When I came upon this book, I did not see its subtitle (From Misery to Meaning in Midlife) but rather was merely curious about writers exploring the middle of life. It’s about a certain age, but its lessons are ones I wish I’d heard when I was twenty years old.
Hollis teaches that the “first adulthood,” which we enter after our teen years and remain in for decades, often involves forming our personalities around what others want, expect, and demand. We play the role of this cobbled together “us” we’ve created until the middle passage, (or sooner, if you are lucky), when one wakes up to the question, “Who would I be, and what would I do if I’d formed myself reactively?” It’s been a marvelous exploration that has returned me to many simple sensory joys as part of my own exploration.
The brilliant neuroscientist and author Sam Harris has many teachings that can snap you into the present and a moment of shrooming on the beauty before you. In one favorite, he tells us that we never know when we are experiencing the last of something—the last time we will pick up our kids or the last time we will see a loved one or friend—so we must hold precious each and every experience against this backdrop to elicit a mindful reverence of the simple joys of life. This lens has worked for me as well to magnify beauty.

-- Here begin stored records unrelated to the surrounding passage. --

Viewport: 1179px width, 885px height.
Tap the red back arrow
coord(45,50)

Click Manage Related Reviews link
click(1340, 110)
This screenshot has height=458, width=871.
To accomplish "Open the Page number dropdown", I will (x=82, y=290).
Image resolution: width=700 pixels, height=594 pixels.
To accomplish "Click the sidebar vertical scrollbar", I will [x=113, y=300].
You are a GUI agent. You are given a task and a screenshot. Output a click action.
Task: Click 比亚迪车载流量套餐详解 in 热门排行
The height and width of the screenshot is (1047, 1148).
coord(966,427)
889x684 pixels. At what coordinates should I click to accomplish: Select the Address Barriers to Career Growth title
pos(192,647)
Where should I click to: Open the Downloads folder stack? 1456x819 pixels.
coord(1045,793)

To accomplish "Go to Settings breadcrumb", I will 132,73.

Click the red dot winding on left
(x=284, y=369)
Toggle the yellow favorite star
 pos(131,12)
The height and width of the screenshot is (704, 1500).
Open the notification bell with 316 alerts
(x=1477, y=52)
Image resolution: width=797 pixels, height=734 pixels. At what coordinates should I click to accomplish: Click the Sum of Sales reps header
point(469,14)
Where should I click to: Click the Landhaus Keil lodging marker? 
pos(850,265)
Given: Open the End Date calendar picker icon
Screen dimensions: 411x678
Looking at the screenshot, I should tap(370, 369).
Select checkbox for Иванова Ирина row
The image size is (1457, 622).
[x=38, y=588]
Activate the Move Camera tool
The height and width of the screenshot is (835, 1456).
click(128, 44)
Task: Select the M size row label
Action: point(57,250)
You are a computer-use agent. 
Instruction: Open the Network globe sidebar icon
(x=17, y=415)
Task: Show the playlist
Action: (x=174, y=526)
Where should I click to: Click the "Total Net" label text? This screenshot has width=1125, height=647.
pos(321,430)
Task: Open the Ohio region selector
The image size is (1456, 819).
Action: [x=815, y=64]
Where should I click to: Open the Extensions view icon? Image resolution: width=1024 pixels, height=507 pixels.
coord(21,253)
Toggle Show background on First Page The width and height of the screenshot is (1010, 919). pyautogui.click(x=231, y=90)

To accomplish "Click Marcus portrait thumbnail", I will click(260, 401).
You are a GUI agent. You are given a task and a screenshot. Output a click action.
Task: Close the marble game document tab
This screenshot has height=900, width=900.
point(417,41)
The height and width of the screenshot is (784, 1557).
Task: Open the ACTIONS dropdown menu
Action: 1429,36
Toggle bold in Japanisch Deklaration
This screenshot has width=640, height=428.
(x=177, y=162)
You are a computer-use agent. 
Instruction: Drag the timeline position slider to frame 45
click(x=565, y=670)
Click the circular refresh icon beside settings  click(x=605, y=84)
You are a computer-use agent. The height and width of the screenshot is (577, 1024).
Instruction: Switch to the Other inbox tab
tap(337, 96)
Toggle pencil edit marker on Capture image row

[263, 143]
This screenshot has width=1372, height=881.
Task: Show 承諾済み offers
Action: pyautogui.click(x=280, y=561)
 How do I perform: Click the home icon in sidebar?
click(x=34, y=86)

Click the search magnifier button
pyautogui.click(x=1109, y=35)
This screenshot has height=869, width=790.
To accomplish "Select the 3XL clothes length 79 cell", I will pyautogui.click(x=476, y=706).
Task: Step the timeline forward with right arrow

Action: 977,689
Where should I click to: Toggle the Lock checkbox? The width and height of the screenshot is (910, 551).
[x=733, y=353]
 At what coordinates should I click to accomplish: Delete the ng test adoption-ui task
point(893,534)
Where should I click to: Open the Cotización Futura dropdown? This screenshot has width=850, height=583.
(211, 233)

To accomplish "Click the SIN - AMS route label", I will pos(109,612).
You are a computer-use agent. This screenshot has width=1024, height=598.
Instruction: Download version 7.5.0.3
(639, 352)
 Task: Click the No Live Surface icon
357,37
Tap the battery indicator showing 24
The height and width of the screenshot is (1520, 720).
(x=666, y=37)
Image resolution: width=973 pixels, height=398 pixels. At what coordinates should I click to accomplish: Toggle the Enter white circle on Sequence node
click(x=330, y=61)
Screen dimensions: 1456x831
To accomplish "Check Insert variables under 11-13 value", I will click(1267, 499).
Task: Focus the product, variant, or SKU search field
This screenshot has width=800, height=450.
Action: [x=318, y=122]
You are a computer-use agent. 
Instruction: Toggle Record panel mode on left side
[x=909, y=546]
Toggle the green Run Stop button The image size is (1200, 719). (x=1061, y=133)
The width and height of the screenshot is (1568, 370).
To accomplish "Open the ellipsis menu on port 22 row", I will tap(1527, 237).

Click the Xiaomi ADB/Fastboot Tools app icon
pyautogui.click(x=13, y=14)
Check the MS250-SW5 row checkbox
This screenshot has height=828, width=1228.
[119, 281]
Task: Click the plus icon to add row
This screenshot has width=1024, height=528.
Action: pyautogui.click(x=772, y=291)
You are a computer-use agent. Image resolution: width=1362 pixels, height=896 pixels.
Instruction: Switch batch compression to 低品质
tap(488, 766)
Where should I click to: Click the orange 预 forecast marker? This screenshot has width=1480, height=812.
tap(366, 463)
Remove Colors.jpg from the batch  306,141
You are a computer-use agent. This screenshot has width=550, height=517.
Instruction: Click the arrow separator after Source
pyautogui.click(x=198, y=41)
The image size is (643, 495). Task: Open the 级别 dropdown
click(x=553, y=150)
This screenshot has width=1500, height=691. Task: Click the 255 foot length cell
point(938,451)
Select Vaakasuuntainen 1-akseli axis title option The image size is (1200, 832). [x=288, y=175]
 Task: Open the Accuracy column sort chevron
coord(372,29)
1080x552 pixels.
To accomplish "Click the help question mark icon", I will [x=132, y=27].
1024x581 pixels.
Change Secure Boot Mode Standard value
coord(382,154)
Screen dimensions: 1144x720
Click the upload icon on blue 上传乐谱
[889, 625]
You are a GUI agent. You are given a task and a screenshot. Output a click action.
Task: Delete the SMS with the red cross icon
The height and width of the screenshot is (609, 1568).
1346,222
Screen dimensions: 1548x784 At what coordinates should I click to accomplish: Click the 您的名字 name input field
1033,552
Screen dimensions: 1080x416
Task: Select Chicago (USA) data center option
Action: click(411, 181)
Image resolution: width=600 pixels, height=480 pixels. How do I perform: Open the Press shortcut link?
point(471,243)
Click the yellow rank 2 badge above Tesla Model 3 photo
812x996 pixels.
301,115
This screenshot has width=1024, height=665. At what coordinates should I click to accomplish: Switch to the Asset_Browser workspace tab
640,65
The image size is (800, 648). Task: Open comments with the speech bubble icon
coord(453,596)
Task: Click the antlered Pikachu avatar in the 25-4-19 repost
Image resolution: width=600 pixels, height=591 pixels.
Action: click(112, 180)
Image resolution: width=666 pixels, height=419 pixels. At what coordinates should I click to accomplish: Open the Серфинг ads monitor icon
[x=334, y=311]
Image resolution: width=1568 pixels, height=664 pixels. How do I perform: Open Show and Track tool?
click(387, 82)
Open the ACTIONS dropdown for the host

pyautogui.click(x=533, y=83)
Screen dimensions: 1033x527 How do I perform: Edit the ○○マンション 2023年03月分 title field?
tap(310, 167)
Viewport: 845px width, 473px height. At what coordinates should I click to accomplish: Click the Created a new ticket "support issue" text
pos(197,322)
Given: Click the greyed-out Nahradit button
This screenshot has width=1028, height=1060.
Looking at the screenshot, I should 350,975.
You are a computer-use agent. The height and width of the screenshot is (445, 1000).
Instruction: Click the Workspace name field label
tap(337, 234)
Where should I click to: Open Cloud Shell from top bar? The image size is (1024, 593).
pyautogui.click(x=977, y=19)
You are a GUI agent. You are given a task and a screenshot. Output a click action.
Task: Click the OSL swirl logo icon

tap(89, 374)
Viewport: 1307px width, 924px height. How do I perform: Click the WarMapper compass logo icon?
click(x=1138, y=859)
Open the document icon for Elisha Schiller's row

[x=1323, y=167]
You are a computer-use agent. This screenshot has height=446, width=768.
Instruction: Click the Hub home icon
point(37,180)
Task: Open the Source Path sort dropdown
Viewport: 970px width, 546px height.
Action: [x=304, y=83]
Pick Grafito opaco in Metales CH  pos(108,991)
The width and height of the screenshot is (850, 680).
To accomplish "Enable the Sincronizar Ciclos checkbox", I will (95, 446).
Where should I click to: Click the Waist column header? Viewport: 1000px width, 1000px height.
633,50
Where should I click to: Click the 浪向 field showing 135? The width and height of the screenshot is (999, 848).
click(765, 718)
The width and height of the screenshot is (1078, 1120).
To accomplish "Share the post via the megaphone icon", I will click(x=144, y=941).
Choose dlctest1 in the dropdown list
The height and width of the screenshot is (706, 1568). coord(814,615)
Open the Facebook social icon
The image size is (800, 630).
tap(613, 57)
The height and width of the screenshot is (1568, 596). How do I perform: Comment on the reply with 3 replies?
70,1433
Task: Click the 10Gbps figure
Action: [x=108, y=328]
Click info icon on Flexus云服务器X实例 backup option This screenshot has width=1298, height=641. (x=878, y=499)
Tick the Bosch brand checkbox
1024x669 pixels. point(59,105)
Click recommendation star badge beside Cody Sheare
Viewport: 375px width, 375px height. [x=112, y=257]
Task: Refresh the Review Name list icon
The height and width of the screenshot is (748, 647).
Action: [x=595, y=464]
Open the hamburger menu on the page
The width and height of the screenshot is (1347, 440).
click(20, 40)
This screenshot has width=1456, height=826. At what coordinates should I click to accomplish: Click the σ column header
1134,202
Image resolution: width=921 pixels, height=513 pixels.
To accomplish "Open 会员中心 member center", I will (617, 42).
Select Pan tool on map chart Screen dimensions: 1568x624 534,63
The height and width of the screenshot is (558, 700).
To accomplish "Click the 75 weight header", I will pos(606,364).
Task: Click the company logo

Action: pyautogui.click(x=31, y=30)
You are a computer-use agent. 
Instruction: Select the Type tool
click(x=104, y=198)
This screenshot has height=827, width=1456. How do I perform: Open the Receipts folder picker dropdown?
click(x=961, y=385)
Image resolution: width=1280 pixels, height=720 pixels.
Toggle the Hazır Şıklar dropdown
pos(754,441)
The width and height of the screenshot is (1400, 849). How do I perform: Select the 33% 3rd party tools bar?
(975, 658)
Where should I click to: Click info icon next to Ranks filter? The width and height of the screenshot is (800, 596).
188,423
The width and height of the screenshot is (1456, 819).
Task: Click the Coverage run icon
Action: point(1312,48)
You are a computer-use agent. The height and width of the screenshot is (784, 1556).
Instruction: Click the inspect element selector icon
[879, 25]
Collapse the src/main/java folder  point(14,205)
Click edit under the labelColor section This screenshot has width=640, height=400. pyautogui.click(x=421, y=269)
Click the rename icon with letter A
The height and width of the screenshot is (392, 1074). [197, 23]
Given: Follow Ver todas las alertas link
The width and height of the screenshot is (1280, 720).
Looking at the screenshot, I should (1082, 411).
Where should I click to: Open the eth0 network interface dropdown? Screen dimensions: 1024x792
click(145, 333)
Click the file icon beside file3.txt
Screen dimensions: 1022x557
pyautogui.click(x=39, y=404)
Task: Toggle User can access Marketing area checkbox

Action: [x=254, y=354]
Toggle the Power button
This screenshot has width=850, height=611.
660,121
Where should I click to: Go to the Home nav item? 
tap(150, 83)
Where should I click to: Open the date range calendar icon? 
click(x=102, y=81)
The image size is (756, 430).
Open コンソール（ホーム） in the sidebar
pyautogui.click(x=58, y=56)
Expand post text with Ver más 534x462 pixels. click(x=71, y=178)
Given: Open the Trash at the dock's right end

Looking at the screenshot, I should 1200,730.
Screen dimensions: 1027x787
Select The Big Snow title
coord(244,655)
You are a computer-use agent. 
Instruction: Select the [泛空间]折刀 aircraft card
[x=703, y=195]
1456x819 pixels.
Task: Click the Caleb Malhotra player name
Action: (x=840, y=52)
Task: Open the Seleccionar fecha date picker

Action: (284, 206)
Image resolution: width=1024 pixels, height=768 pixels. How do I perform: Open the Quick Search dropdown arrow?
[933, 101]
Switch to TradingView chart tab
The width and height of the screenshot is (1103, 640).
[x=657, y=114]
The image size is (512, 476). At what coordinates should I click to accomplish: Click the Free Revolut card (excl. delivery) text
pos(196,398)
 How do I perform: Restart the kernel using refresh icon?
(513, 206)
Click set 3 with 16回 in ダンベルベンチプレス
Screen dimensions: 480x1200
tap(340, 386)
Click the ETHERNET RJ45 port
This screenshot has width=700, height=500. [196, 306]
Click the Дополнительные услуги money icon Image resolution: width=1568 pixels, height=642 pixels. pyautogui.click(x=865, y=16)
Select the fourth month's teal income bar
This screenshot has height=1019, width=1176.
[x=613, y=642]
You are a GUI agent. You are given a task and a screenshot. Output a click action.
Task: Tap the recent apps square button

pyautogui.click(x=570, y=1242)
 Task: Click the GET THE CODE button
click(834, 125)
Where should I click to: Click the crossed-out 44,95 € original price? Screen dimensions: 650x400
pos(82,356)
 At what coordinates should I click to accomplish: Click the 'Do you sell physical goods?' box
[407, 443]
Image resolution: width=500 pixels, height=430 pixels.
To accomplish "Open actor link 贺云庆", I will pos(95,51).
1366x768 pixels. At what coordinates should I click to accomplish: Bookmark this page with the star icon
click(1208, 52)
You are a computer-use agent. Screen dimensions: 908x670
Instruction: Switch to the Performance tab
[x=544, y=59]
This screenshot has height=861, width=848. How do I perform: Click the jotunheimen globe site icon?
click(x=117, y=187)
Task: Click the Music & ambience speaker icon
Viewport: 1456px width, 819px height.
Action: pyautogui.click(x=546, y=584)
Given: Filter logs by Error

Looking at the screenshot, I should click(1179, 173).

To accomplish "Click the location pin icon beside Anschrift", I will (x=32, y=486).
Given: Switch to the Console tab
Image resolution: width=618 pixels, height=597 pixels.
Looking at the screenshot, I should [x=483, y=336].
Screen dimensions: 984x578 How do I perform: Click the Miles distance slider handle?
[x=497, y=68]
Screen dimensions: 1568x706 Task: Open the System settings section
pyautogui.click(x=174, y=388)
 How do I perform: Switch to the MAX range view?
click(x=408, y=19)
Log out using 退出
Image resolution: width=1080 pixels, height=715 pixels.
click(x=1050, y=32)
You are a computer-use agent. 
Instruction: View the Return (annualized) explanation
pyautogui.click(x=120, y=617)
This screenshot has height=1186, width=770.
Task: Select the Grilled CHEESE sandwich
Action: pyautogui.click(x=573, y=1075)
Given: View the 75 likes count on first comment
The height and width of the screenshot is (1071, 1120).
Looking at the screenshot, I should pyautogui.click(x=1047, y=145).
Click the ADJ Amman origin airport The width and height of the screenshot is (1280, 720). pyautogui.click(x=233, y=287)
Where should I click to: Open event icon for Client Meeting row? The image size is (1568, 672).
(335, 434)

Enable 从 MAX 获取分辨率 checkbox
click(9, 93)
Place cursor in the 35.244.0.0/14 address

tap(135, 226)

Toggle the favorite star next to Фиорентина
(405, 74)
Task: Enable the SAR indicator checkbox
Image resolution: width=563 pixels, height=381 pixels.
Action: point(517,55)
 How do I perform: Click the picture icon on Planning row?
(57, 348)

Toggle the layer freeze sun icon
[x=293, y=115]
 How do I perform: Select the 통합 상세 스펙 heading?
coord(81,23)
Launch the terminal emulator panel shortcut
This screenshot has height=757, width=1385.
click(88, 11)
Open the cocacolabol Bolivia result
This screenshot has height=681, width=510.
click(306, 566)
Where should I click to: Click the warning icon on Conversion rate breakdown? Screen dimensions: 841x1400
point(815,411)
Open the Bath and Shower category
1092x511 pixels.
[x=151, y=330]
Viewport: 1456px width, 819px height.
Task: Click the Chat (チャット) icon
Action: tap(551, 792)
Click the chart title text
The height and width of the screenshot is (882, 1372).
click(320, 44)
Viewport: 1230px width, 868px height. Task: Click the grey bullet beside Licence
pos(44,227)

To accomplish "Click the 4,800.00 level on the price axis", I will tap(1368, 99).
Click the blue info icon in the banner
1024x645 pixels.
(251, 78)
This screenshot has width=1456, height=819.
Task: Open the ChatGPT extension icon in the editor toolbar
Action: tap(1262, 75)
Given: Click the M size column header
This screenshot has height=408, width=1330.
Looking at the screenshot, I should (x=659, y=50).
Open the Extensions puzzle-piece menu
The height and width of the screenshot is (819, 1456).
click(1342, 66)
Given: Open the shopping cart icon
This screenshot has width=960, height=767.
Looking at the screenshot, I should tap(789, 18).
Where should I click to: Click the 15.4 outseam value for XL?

Read more: The Magic of Daily Gratitude Rituals
Like a million times in my over-energized life, I see that each of these lessons is about slowing down and allowing rather than creating, shifting the motion and energy of life down one gear and moving from one meaningful moment to the next. In fact, this orientation has allowed me to ride some very hard times in the last two years. Those tiny joys won’t leave you even when big goals are shattered or other dreams fail.
For the many folks out there who have trouble practicing gratitude, who feel it’s too sappy or too Oprah to make the lists so often advocated for mental health, I say go smaller and go sensory. Reaching to find large anchors of gratitude can be authentically difficult, especially for a gratitude beginner, but if you focus on your senses, you can find these bounteous moments everywhere, from a squirrel running up a tree in the morning to the smell of a yummy hand cream to the sun hitting your kiwi.